031c5986.jpg 本日は息子の吾郎氏が監督を務める『ゲド戦記』の公開が迫っている宮崎駿の作品を取り上げます。題名は『宮崎駿の雑想ノート』。『月刊モデルグラフィックス』に不定期連載されたものに書下ろしを加えたもの。

 宮崎駿が虚実ないまぜに描く現代戦争絵巻。

 宮崎駿のミリタリーマニアである部分が発揮された楽しい戦争もの。
 漫画カテゴリーに含めましたが、漫画になるのは第9話『特設空母安松丸物語』から。ですが、それ以前の話もめっぽう面白い。特に『多砲塔の出番』。多砲重戦車「悪役一号」が町を押し潰し進撃する途中戦利品として女の子をかっさらっていく。そこを少年兵が助けに行くという宮崎駿の十八番の展開。この少年少女の物語はどうやら『天空の城ラピュタ』に引き継がれた模様。
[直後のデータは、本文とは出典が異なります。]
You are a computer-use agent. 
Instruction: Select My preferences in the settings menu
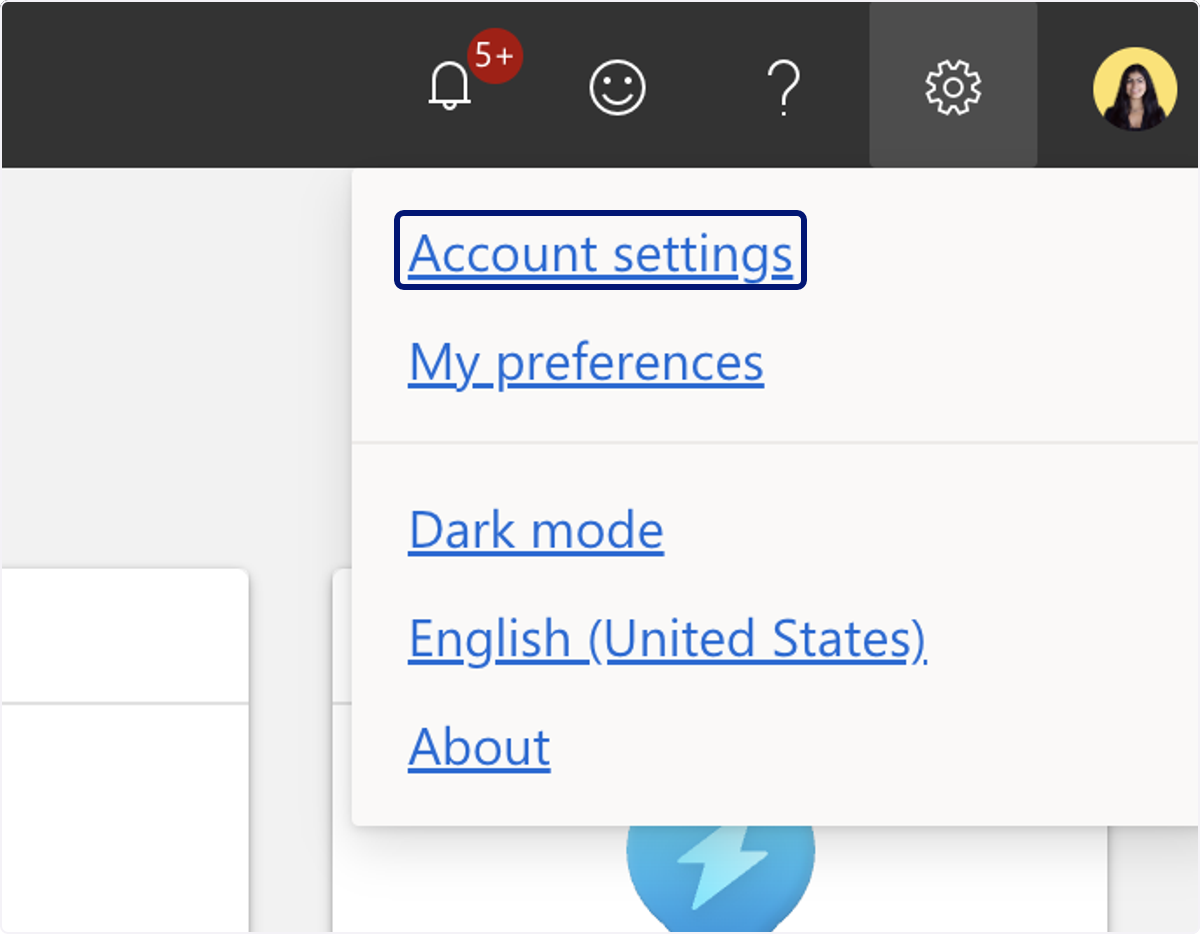(586, 362)
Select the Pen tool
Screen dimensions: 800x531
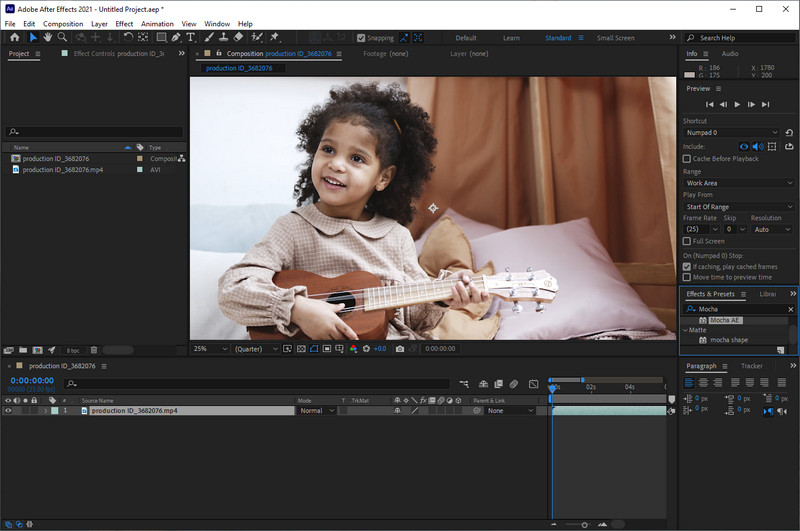coord(176,38)
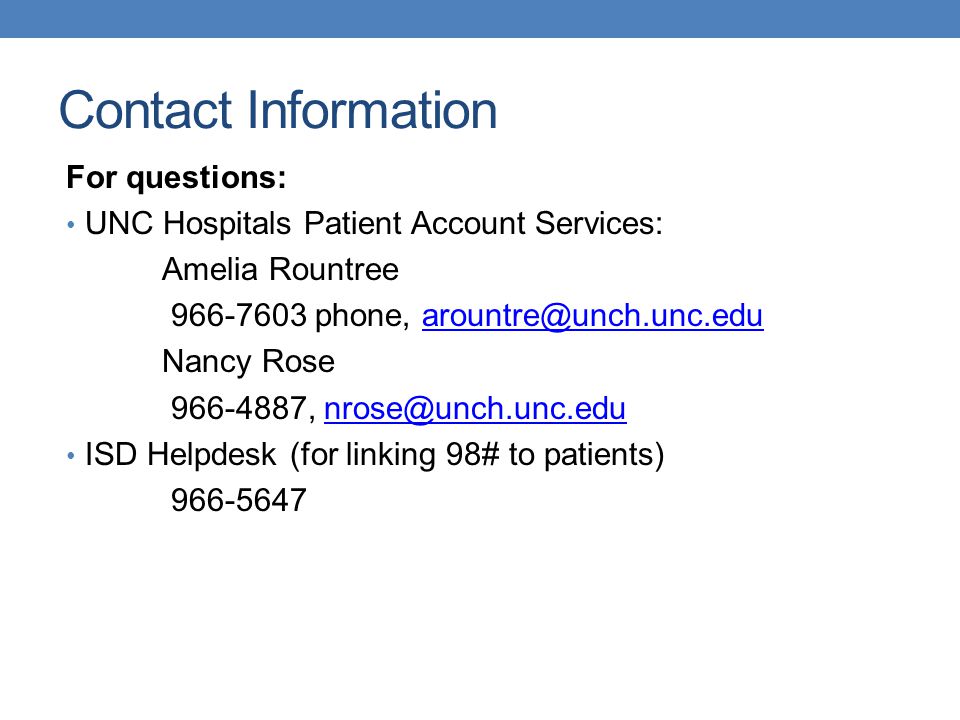Viewport: 960px width, 720px height.
Task: Click the word Contact in the title
Action: point(145,111)
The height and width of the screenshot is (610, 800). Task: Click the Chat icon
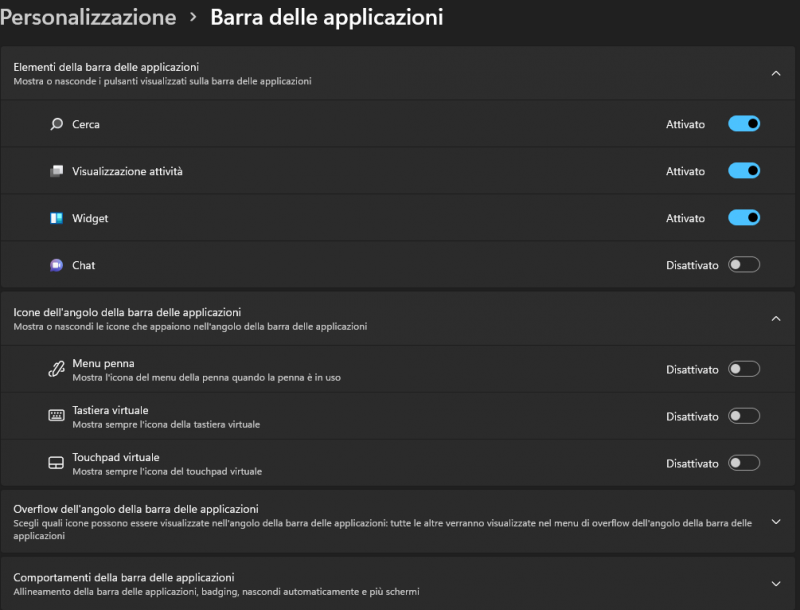(56, 265)
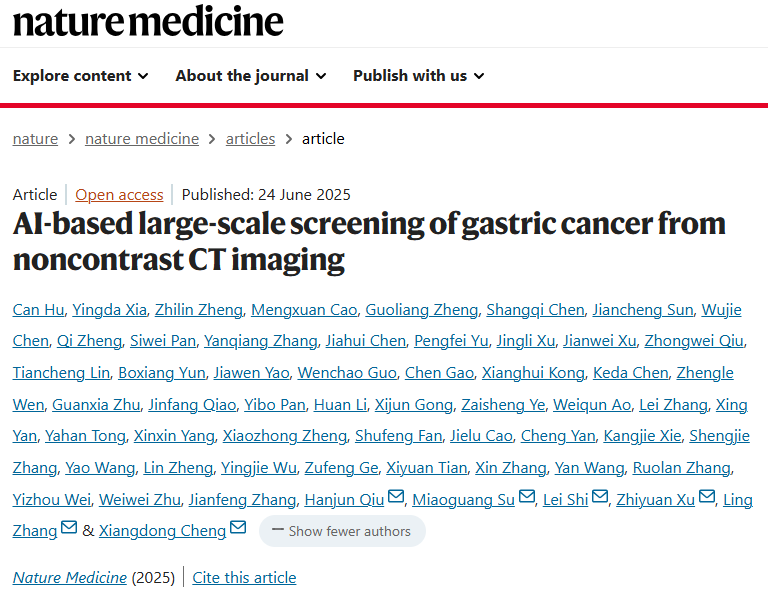Open the About the journal dropdown
The width and height of the screenshot is (768, 596).
click(x=251, y=76)
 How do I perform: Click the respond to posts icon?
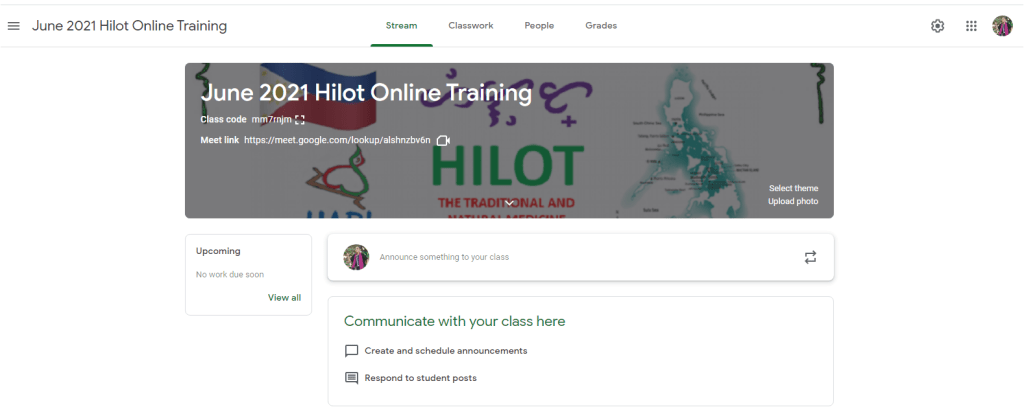[351, 378]
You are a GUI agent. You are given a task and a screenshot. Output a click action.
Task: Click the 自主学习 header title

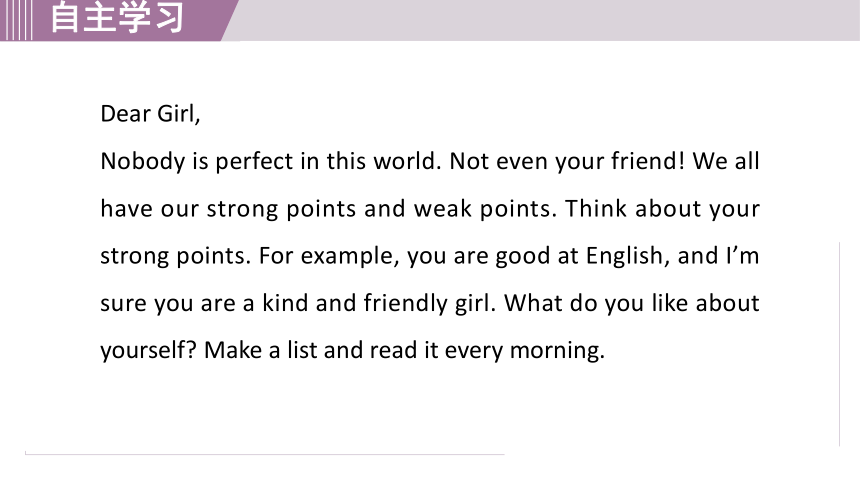tap(117, 18)
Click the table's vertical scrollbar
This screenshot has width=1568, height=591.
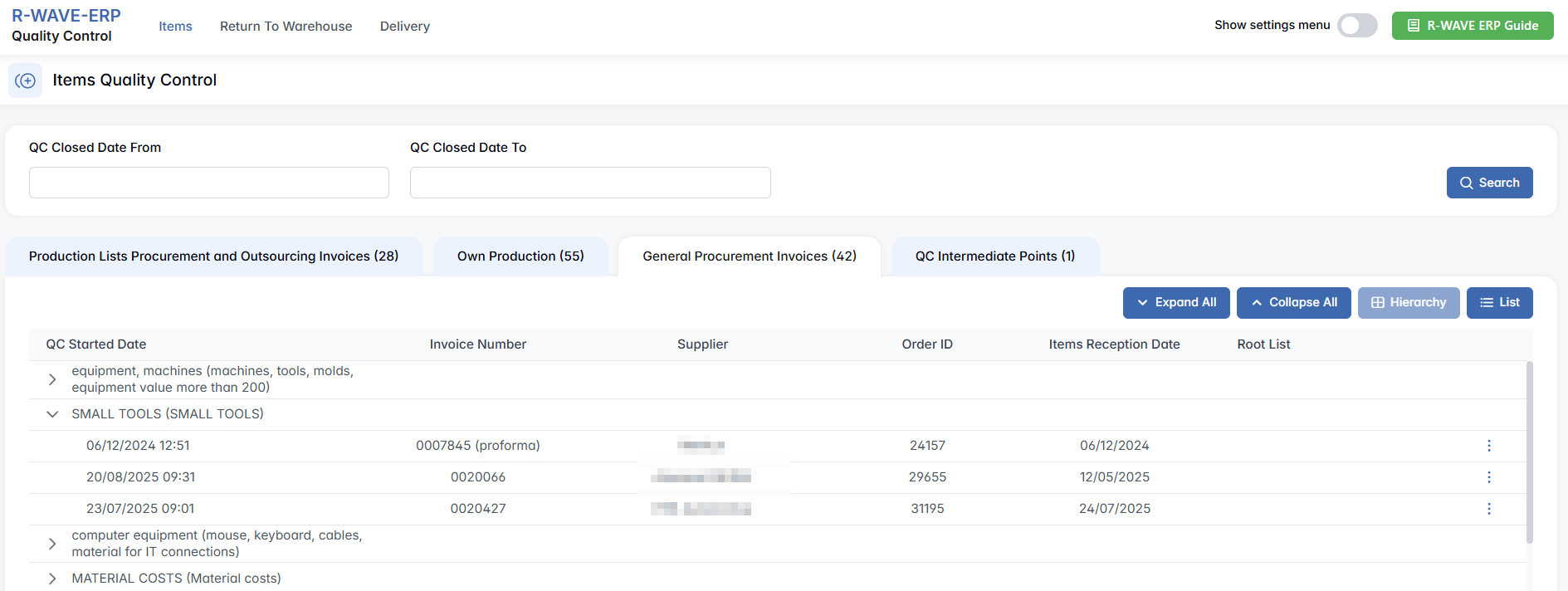[1529, 452]
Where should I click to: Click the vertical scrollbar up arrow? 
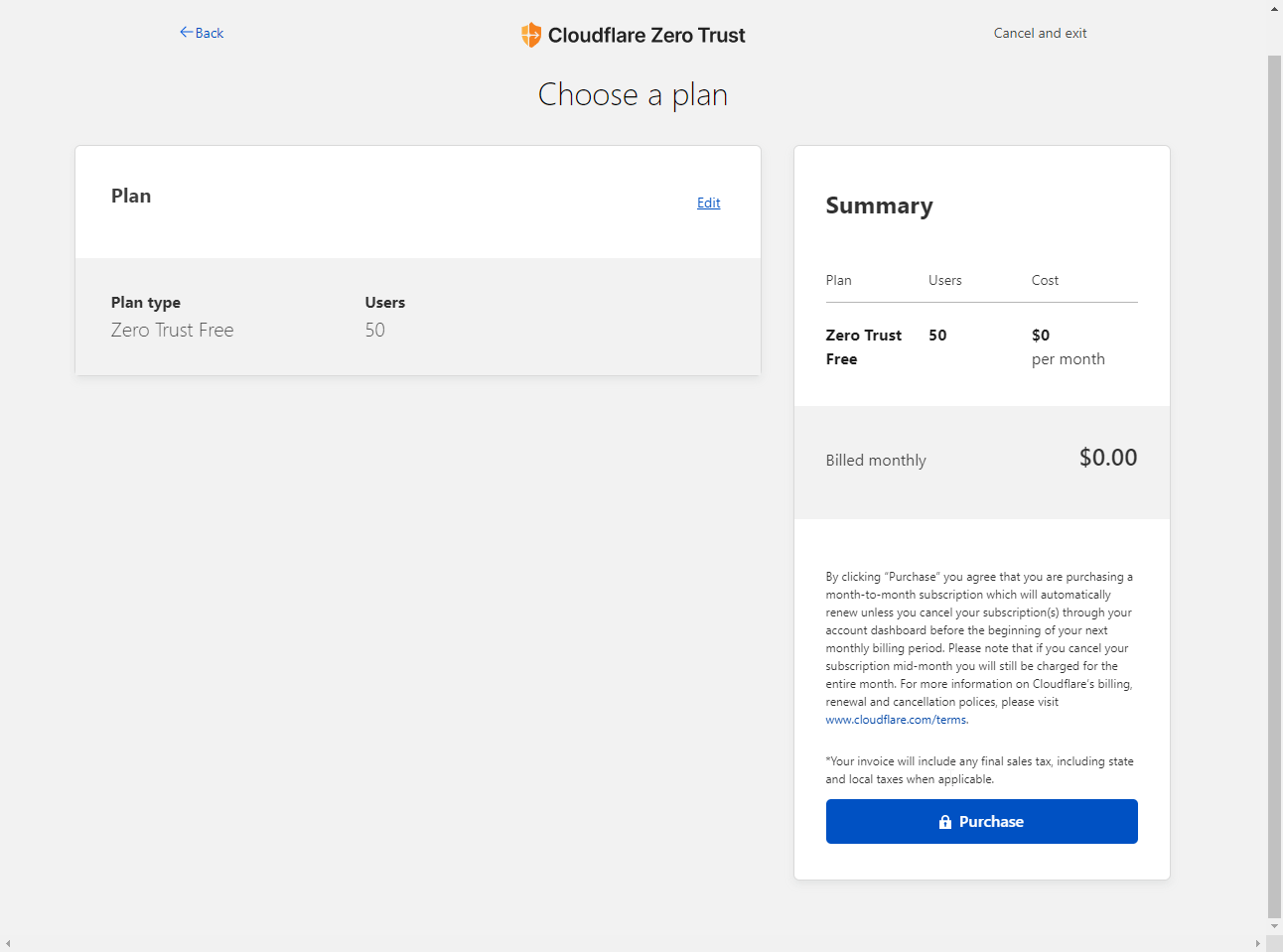[1275, 9]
 漫画で一番面白いのはやはり『最貧前線』。日本の敗戦直前、漁船を改造した船でアメリカの戦闘機に立ち向かう日本のおじさんたちを描く傑作。圧倒的な火力の差を知恵と原始的な技術で切り抜けるおじさんたちの不屈の精神に感動。
 同じくらい面白いのが問題だらけの巨大爆撃機と戦車を整備して整備して整備しぬくハンス整備兵長の物語。今度は不屈のゲルマン魂で感動。
 『紅の豚』の原作『飛行艇時代』も収録されており、こちらも大変面白いです。
 いずれも敗戦国(日本・ドイツ・イタリア)である人間を主人公に据えていることから、「楽しい戦争」を描きながらも、宮崎駿が実際の戦争を虚しいものだと考えていることがわかります。
 宮崎駿の創り出すメカ、ガンシップ、ゴリアテ、タイガーモス号、バカガラス等がかっこよく本当らしく見えるのはこういったミリタリーの知識が基礎になっているのですね。宮崎駿の違った一面が見られるエンターテイメント作品です。